:: Task inputs

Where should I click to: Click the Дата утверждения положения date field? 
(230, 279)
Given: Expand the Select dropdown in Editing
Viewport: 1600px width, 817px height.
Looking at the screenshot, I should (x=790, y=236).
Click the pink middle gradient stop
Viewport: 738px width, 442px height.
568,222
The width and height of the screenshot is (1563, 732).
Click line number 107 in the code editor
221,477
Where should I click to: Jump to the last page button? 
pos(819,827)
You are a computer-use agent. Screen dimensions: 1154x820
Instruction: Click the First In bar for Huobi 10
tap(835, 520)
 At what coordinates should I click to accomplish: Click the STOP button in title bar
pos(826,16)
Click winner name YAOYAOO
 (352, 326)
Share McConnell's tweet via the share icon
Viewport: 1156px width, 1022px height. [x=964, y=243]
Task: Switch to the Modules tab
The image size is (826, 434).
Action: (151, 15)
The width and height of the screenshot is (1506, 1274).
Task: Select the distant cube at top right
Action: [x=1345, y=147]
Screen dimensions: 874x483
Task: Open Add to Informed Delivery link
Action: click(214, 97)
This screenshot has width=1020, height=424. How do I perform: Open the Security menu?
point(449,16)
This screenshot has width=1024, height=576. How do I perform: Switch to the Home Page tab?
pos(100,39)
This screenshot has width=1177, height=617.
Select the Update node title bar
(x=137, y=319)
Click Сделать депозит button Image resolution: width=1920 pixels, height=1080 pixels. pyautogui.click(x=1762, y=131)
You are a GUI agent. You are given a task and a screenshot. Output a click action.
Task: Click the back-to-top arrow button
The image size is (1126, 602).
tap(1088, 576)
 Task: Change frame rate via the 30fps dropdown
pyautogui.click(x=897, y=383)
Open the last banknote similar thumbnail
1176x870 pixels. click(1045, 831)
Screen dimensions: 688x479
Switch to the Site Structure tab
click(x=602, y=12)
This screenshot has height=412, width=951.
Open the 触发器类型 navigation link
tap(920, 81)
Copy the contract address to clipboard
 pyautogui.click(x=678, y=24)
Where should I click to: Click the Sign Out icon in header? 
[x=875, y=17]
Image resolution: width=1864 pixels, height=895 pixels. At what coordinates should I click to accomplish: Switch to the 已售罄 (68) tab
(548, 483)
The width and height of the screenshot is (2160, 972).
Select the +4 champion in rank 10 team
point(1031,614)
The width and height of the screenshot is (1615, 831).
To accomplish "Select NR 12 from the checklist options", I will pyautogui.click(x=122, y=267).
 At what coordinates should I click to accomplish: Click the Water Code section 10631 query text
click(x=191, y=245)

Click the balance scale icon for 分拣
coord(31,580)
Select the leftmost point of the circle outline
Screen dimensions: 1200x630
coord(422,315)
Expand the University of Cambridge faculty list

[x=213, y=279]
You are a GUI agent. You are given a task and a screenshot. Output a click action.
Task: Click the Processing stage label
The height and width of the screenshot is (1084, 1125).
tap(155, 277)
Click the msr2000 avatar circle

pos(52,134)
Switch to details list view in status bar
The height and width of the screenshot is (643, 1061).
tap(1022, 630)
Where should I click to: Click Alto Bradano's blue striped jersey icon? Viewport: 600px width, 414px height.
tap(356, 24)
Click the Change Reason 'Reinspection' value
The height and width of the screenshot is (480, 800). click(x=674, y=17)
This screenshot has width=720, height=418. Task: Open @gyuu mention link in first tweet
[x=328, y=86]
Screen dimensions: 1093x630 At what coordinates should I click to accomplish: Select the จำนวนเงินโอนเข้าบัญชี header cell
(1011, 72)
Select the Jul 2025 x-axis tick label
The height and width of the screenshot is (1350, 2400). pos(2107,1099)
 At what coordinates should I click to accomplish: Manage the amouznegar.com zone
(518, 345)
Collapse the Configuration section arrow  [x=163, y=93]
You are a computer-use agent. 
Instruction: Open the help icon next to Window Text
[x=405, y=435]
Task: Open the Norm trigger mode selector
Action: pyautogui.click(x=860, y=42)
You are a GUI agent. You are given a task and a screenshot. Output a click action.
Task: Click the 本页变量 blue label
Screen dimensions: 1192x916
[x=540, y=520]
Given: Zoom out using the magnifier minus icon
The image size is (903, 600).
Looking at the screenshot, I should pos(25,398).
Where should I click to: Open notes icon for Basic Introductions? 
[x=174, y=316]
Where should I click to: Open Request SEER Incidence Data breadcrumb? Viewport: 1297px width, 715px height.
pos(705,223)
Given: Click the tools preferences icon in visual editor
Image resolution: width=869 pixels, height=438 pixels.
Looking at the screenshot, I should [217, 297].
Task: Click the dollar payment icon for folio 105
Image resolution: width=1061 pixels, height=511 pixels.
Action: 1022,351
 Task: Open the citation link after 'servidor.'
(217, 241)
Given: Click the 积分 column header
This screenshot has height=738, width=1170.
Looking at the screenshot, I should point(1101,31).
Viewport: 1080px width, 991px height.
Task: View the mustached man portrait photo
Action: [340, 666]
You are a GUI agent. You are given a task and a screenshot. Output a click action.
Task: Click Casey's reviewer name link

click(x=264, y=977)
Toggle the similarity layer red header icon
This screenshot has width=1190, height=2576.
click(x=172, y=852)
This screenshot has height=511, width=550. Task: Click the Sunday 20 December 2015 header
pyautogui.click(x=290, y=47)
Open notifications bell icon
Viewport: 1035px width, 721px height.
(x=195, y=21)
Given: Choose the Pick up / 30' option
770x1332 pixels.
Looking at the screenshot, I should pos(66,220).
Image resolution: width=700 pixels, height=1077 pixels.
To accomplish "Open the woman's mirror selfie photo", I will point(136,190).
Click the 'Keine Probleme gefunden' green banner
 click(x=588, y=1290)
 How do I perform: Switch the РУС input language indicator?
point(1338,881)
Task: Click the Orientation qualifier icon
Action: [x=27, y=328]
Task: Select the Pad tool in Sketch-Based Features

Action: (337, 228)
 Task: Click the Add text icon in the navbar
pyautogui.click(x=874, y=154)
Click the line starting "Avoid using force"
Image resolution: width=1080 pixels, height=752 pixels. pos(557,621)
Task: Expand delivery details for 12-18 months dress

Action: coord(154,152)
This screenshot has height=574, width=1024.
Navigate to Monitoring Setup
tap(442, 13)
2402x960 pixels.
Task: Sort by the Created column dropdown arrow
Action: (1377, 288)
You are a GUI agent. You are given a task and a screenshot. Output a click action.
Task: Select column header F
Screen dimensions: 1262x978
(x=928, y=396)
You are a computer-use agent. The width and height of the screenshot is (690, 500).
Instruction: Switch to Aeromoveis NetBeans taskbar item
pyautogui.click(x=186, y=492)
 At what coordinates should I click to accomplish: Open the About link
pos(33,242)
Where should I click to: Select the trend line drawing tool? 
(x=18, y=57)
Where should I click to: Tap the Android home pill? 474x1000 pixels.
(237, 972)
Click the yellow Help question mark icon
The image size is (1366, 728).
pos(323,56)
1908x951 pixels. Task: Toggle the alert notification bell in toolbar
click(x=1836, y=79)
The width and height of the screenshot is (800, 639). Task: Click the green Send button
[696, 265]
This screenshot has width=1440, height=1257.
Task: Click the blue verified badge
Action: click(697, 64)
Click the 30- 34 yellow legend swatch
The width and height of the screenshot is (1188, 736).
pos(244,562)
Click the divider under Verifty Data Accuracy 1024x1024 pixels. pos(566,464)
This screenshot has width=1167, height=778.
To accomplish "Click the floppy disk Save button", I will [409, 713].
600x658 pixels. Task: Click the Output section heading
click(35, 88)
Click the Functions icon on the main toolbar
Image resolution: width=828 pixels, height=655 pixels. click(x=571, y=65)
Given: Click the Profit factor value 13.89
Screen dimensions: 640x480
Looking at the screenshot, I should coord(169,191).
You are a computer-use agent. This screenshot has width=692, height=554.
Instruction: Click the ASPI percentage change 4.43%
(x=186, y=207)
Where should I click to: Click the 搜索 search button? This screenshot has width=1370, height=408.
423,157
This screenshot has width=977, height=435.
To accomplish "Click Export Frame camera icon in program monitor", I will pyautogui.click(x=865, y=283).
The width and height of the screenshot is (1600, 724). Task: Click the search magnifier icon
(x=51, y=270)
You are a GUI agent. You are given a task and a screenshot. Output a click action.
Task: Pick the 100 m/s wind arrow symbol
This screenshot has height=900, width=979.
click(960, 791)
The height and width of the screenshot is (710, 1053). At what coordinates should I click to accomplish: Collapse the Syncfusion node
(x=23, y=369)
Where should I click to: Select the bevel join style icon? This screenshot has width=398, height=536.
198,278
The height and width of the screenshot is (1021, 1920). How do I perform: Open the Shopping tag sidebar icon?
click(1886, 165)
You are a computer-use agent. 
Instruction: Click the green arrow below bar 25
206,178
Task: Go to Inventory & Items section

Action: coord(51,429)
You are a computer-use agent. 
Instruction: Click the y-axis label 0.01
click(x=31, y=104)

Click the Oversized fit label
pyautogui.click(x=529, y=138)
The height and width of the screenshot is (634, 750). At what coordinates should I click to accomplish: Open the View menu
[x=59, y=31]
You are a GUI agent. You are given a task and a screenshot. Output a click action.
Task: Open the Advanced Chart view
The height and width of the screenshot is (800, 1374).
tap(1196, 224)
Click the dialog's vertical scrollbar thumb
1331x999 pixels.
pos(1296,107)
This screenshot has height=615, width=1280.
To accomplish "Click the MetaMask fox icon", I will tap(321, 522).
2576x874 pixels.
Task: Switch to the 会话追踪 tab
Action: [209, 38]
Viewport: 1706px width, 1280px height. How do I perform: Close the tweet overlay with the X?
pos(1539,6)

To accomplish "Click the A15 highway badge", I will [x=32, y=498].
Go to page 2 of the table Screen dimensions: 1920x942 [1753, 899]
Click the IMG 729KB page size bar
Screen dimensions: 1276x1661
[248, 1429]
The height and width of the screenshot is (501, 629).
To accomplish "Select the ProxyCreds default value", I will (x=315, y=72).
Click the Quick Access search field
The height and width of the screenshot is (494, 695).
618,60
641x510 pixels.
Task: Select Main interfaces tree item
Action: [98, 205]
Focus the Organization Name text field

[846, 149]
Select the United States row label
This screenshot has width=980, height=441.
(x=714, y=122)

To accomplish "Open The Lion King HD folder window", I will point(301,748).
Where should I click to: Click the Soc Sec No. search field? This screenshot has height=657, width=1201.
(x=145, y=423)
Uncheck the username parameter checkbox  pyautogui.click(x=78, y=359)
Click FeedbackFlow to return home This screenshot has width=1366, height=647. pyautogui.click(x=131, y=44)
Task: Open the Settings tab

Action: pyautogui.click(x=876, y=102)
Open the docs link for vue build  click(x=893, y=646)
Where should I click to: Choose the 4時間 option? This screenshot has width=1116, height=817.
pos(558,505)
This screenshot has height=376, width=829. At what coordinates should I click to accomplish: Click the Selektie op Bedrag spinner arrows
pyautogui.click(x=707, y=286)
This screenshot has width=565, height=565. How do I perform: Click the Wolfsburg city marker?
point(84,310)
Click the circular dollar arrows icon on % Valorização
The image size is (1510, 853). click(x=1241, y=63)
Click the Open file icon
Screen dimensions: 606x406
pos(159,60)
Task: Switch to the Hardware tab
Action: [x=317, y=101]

::::

> **Exercise instructions**
Copy every line from the records above that contains the word "Pick".

> **Answer to this exercise**
Given: Choose the Pick up / 30' option
Task: Pick the 100 m/s wind arrow symbol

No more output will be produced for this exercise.